Poi, tutto cambiava. I gorghi nelle onde si moltiplicavano, di nuovo e ancora, e la luce che mutava a ogni metro recava in sé qualcosa di anomalo e sotterraneo. Del proprio sé bambino non restavano che queste pozze un tempo un po’ magiche, felici. Ora, erano pozze che erano solo state: prosciugate, adesso, o vischiose, e questa materia tutto contagiava: le ore, i giorni. (ibidem)

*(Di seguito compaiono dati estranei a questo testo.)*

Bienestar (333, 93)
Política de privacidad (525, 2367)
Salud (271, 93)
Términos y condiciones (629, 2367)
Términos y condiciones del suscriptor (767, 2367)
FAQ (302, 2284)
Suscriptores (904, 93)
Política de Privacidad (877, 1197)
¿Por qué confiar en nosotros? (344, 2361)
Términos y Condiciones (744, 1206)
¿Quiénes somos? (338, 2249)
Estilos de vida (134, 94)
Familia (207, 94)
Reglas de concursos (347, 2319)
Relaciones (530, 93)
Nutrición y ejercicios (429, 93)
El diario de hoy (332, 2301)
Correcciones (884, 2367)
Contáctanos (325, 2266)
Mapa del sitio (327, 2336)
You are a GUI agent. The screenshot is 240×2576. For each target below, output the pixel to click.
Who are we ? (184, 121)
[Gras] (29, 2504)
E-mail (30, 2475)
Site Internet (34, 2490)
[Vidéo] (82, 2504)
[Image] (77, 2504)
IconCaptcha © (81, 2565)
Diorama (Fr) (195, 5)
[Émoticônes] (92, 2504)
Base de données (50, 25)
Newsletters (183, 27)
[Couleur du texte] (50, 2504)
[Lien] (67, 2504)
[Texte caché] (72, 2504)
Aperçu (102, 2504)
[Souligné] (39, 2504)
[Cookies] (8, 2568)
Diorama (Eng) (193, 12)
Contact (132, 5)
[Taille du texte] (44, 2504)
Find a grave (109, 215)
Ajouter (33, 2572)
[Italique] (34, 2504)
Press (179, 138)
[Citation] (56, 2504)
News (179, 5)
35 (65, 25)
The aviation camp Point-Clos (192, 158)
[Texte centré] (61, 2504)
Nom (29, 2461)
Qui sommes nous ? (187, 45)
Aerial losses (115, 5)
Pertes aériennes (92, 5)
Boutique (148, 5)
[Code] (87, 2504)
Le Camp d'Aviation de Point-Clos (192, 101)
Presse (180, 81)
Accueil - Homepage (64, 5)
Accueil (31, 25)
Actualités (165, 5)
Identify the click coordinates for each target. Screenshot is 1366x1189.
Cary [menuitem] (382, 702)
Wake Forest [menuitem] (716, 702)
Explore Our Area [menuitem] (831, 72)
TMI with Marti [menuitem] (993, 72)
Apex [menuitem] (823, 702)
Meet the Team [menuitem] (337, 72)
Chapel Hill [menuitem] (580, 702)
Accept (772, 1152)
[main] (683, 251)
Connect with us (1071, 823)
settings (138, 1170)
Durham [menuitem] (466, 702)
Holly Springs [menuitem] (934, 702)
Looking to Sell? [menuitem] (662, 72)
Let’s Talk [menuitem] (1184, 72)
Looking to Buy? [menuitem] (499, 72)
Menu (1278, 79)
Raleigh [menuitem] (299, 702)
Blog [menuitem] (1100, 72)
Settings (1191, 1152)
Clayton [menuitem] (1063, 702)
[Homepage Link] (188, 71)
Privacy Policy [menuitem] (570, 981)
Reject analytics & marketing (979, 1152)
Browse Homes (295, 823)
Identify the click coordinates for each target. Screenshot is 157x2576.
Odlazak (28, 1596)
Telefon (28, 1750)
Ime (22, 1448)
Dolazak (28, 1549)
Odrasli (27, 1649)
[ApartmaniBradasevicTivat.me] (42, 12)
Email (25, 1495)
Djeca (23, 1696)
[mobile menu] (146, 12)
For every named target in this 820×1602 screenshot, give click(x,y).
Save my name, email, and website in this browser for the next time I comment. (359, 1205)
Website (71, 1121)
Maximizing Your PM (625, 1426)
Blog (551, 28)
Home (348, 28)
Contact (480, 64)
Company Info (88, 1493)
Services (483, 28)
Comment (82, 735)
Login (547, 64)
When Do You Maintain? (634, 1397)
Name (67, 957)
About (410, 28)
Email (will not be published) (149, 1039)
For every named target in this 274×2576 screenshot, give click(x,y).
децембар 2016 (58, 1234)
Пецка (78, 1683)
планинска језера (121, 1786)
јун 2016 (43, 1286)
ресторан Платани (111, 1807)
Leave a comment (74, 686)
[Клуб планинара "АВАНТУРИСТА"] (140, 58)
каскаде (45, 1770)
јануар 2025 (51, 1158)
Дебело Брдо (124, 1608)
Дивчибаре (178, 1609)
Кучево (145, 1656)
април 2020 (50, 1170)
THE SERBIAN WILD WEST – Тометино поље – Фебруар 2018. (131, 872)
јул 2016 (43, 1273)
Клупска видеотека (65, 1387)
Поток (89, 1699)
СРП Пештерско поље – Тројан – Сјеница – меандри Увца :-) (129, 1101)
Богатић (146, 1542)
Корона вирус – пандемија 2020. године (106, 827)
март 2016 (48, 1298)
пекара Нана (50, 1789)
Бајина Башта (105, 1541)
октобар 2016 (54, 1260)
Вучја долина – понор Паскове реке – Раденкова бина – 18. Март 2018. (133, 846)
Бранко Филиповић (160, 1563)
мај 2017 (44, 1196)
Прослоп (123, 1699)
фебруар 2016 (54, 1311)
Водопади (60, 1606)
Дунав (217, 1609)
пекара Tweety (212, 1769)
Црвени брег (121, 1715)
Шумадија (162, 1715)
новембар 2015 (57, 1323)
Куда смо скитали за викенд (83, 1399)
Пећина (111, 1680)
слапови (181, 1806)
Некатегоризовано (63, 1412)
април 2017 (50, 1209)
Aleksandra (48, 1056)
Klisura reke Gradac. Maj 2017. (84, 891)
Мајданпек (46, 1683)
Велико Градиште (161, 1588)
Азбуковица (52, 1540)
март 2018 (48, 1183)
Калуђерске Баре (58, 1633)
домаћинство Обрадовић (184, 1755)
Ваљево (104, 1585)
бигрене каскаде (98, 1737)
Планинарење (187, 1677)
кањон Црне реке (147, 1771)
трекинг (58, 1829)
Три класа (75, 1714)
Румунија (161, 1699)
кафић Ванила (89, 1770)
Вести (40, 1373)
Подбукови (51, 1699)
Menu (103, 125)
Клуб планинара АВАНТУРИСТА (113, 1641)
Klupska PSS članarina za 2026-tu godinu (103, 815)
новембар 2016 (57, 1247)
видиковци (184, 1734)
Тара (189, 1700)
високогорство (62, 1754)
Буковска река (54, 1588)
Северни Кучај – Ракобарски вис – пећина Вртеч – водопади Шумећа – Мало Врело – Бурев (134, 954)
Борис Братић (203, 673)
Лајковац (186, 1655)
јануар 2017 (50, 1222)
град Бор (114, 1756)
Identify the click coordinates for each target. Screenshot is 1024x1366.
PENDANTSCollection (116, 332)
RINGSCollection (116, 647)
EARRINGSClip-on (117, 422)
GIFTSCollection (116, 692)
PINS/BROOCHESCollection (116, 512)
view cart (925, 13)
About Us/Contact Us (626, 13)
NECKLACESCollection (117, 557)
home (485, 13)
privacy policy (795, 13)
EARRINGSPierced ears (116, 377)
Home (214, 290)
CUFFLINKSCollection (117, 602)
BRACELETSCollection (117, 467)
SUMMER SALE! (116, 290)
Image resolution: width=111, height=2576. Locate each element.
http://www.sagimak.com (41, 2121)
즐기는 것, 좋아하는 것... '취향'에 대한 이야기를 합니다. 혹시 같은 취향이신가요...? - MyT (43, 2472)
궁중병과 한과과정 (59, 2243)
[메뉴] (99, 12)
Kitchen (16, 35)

La sfida per il lettore è ancora una volta riconoscere nei vari passaggi narrativi il protagonista di quel particolare brano: D’Elia mostra una capacità superba di far scivolare il discorso da un personaggio all’altro senza quasi che il lettore ne abbia la percezione; l’autrice, d’altronde, è bene attenta a non descrivere né caratterizzare dettagliatamente i diversi personaggi, mirando a ottenere (con successo) un’ulteriore rarefazione della narrazione.
Quello che colpisce, infine, è il tono di estrema rassegnazione, direi quasi di sfiducia nella realtà, che permea l’intero libro e che diviene evidente verso la fine (se poi di fine si può parlare – c’è un punto fermo, ma questa narrazione non ha un vero e proprio inizio né una fine propriamente detta, né tantomeno una fabula e un intreccio nel senso tradizionale dei termini):

La serie delle cicliche fughe da sé stessi spossa e inaridisce. Quel giorno lì, il giorno dell’abbrutimento prima della nuova veglia, è un precipitare in un bosco, senza odore e senza qualità. Sono solamente i rami degli alberi – si scansano a gruppi, al passaggio – a rendere realtà la realtà. Appare nella sua forma violenta, crudele, con la pelle del viso sferzata dal legno che graffia. È dolore senza sangue, senza umori, è dolore che arriva e se ne va: arriva e non se ne va, la trasformazione da uno stato all’altro è parte della fisiologia dell’uomo; arriva e non se ne va, come gli scambi nei tessuti, la rigenerazione delle cellule, la respirazione e l’inspirazione […]. Nulla è vivo, mentre gli occhi guardano senza registrare, nulla è vivo, e la mente diviene cieca e vede solo ciò che vuol immaginare. Sono gli alberi, gli autobus, gli angoli delle piazze a restare inermi, lo sfondo che sale in primo piano e quasi infastidisce, il rilievo che quasi confonde, e si allontana dal quadro, non lo esprime. Il tempo sottratto al tempo. (pp. 106-7)


Fonte dell’immagine

N.B. Non è un libro per lettori distratti.